Cet écart peut s'expliquer par une prise en compte limitée, par le Gouvernement, des effets de l'incertitude qui continue à régner au niveau national. Ainsi, selon l'OFCE, celle-ci grèverait la croissance de 0,3 point en 2025 contre 0,1 point en 2024. Conjuguée à une incertitude internationale grandissante, la situation politique toujours instable et le manque de visibilité sur les mesures de politique économique et fiscale à venir qui en découle renforcerait les comportements attentistes des entreprises. Ces conditions, auxquelles s'ajoutent une dégradation du marché de l'emploi due au ralentissement de l'activité et au redressement de la productivité, qui se manifeste par une hausse progressive du taux de chômage approchant les 8 % en 2025 selon la Banque de France11(*) et l'OFCE, après un niveau de 7,4 % en 2024 et de 7,3 % en 2023, n'encourageraient que modérément la reprise d'une consommation des ménages. Cette augmentation du nombre de chômeurs couplée aux comportements de précaution qu'elle entraînerait freinerait le potentiel lié à une augmentation du pouvoir d'achat qui n'est désormais plus concentrée sur les revenus de la propriété, comme l'indique le RAA.

La consommation publique soutiendrait davantage la croissance qu'initialement prévu, du fait d'une consolidation budgétaire moins marquée : au début de la discussion du budget 2025, le Gouvernement de Michel Barnier prévoyait un ajustement structurel primaire de 1,3 point de PIB, lequel a finalement été ramené à 0,8 point de PIB. L'investissement public, en revanche, augmenterait moins qu'initialement envisagé.
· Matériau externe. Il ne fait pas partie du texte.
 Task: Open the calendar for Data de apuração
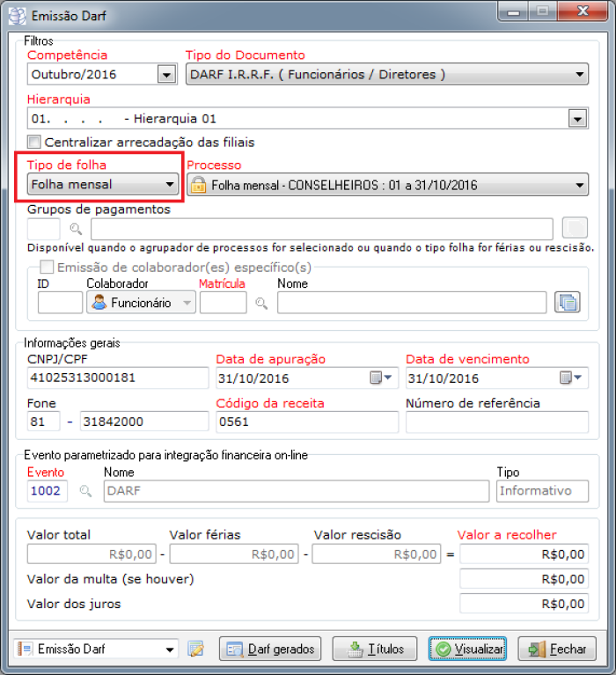380,378
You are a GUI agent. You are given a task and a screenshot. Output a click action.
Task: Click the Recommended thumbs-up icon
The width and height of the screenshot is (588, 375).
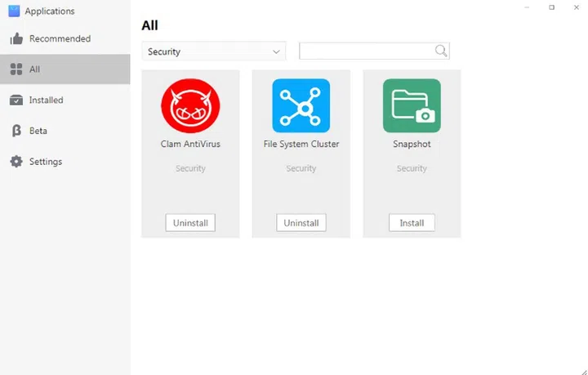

Enfin, selon le Gouvernement, la contribution du commerce extérieur à la croissance serait nulle, à la différence de sa prévision de janvier (+ 0,1 point). Elle pourrait même être, selon l'OFCE, légèrement négative (- 0,1 point).

Ce recul est une composante de l'assombrissement global du tableau de l'économie mondiale résultant principalement de la politique commerciale américaine, dont les effets seront globalement négatifs sur l'économie française. Si tant est qu'une réflexion prospective ait un sens en la matière au regard de l'imprévisibilité du président des États-Unis, l'augmentation des droits de douane qu'il a engagée en février 2025, renforcée le 2 avril à grands renforts symboliques avec le « Liberation day » mais finalement contenue le 9 avril pour de nombreux pays dont la France, grèverait selon le Gouvernement la croissance de 0,3 point en 2025 - un chiffre un peu moins élevé que pour d'autres pays européens du fait de la plus faible exposition de l'économie française au marché américain. Au demeurant, cette estimation prend en compte les mesures annoncées jusqu'au 2 avril inclus, et exclut donc l'assouplissement annoncé par Donald Trump le 9 avril. Elle est par conséquent probablement légèrement surévaluée.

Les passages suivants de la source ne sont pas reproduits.